■ EXERCÍCIOS
1. Responda às perguntas seguintes com base no excerto sobre a reclamação graciosa, indicando cada resposta com a letra correspondente:
(a) Em que data foi indeferida a reclamação graciosa?
(b) Em que data foi a Impugnante notificada desse indeferimento?
(c) Em que data foi apresentada a petição inicial da impugnação?
2. Resuma em duas frases o excerto sobre a reclamação graciosa.
3. Escreva a continuação do excerto sobre a reclamação graciosa a partir do ponto em que termina.

■ TEXTO FORNECIDO
· · · · · · ·

58. Assim sendo, a posição da AT, expressa no parecer do CEF, tem de ser lida e enquadrada em consonância com a redação do normativo em vigor na altura da emissão do aludido parecer, não podendo ser simplesmente transposta e aplicada em exercícios posteriores em que se verificaram alterações legislativas nesse normativo.
59. Sem embargo do exposto, refira-se ainda que a Reclamante não faz prova de algumas das condições de dedutibilidade previstas na alínea b), do n.º 2 do artigo 81.º do CIRC, concretamente o valor de aquisição da participação na sociedade Indústrias B…………, SA.), o valor atribuído em resultado da partilha, o tempo de permanência da aludida participação na titularidade da Reclamante.
60. Facto que, só por si acarretaria igualmente um juízo de improcedência sobre o pedido da Requerente.»
(Conforme resulta do processo de reclamação graciosa em apenso).
I) Concluiu a AT.
«Em conformidade com o anteriormente exposto, somos de propor que o pedido formulado nos autos seja indeferido de acordo com o teor do quadro-síntese” desde logo melhor identificado no introito desta nossa informação, com todas as consequências legais.
Mais se propõe que, igualmente em caso de Concordância Superior, se promova a notificação da Contribuinte, aqui Reclamante, de acordo com as normas insertas nos artº.s 35.º a 41º, todos do CPPT, através de oficio a remeter sob registo, para, querendo, no prazo de 15 (quinze) dias, exercer o seu direito de participação, na modalidade de audição prévia, sob a forma escrita, nos termos do disposto no art.° 60.º da LGT, por sua vez conjugado com a regra contida no artº 121.º, este do CPA, ex vi da al. c) do artº 2.º também da LGT.»
(Conforme resultado processo de reclamação graciosa em apenso).
J) A Impugnante, notificada para exercer o direito de audição, veio referir que não pretendia exercer o direito de audição, mantendo o entendimento expresso na reclamação.
(Conforme resulta do processo de reclamação graciosa em apenso).
K) Por despacho de 15/07/2016, foi indeferida a reclamação graciosa.
(Conforme resulta do processo de reclamação graciosa em apenso).
L) A Impugnante foi notificada do indeferimento da reclamação graciosa em 03/08/2016.
(Conforme invocado pela Impugnante e não contrariado pela AT).
M) A petição inicial da presente impugnação foi apresentada em 21/10/2016. (Conforme resulta de fls. 1).

· · · · · · ·

■ LISTAGEM FORNECIDA
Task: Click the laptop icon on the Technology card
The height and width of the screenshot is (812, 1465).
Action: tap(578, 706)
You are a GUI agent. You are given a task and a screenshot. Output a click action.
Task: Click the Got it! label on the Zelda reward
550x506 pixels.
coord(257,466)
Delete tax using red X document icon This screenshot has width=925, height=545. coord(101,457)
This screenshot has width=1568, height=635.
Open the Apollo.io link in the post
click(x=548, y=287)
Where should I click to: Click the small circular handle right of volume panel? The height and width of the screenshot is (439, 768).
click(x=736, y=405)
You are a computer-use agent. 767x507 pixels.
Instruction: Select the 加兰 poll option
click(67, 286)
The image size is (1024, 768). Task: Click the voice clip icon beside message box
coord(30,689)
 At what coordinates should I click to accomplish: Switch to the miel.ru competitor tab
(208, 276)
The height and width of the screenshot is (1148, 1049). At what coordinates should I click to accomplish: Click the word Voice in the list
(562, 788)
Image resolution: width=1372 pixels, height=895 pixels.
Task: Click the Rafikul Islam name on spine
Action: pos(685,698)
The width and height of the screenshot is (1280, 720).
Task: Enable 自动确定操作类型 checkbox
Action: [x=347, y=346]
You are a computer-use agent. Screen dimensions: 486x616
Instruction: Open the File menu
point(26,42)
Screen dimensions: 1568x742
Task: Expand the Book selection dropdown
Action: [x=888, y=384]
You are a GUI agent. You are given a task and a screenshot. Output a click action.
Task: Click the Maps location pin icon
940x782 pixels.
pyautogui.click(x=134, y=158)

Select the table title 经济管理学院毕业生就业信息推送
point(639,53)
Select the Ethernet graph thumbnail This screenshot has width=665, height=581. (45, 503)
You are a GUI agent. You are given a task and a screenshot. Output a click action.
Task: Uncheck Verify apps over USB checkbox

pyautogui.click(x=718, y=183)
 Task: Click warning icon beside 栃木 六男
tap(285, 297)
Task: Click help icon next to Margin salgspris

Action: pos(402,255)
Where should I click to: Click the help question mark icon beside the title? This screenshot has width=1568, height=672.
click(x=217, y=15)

· · · · · · ·

■ RESPOSTAS
1.
(a) A reclamação graciosa foi indeferida por despacho de 15/07/2016.
(b) A Impugnante foi notificada em 03/08/2016.
(c) A petição inicial foi apresentada em 21/10/2016.

2. A AT considerou que a posição expressa no parecer do CEF não podia ser aplicada a exercícios posteriores com alterações legislativas e que a Reclamante não provou algumas das condições de dedutibilidade, pelo que propôs o indeferimento do pedido. A Impugnante declarou que não pretendia exercer o direito de audição, a reclamação graciosa foi indeferida por despacho de 15/07/2016, notificado em 03/08/2016, e a petição inicial da impugnação foi apresentada em 21/10/2016.

3.
6. Do objecto do recurso
Mostram os autos que a recorrente procedeu, em 30/05/2014, à auto liquidação de IRC referente ao exercício de 2013, tendo aí declarado a totalidade das menos-valias realizadas nos termos do art° 81°, nº 2, b), do CIRC, mas tendo apenas deduzido metade do seu valor, por ser esse o entendimento da administração tributária que vinha considerando ser aplicável a tais menos-valias a norma do art° 45°, n° 3, do CIRC.
Posteriormente, e na sequência da superveniente jurisprudência deste STA (Acórdão 1401/14 de 17.02.2016.) no sentido da não aplicabilidade daquela última norma, pelo que aquelas menos-valias deveriam ser deduzidas não apenas em metade mas na totalidade do seu montante, a recorrente apresentou, em 27/05/2016, a necessária reclamação graciosa prévia, com aquele único fundamento de direito, a qual veio a ser indeferida.
Em 21/10/2016, deduziu impugnação judicial visando a anulação parcial da autoliquidação, com vista à dedutibilidade integral das menos-valias em causa, de acordo com a supracitada jurisprudência, impugnação que rematou com o seguinte pedido:

"Assim, na autoliquidação do IRC efetuada pela ora impugnante na Declaração Modelo 22 de IRC, referente ao exercício de 2013, foi cometido um erro, na medida em que apenas foi deduzida metade da menos-valia e não a sua totalidade, como deveria ter sido, nos termos da lei e de acordo com a referida jurisprudência já firmada sobre este mesmo tema.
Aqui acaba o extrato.